__Data section__

------------------------

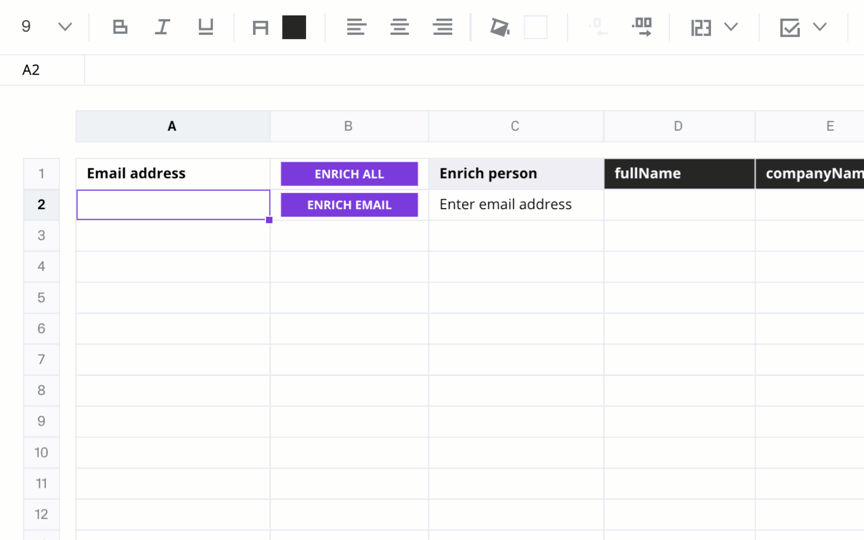Viewport: 864px width, 540px height.
Task: Toggle italic text formatting
Action: pos(163,27)
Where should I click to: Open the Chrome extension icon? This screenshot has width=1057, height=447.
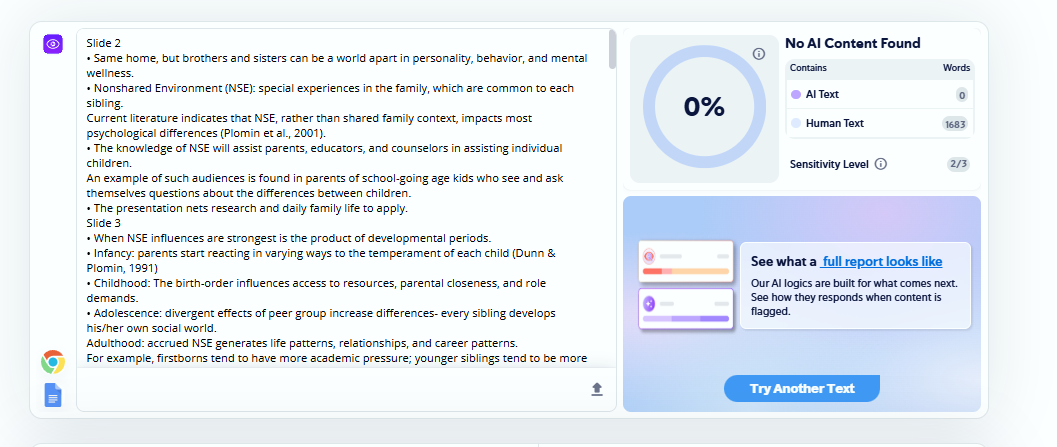tap(53, 362)
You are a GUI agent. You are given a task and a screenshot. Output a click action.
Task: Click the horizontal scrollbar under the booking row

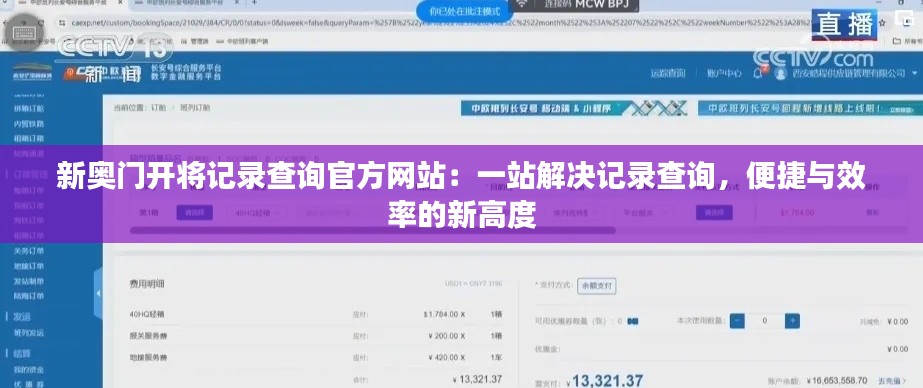tap(372, 230)
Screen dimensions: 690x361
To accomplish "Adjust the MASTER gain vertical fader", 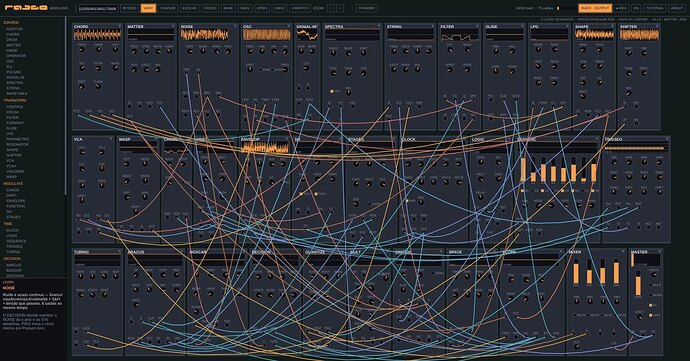I will (x=639, y=283).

------------------------

Please output, exactly as written, the lines above from the one holding "Where should I" through the one holding "Screen dimensions: 690x361", both included, with the pictures omitted.

__Finished exercise__
Where should I click to: Open the Chrome extension icon? This screenshot has width=1057, height=447.
tap(53, 362)
You are a GUI agent. You are given a task and a screenshot. Output a click action.
Task: Click the horizontal scrollbar under the booking row

tap(372, 230)
Screen dimensions: 690x361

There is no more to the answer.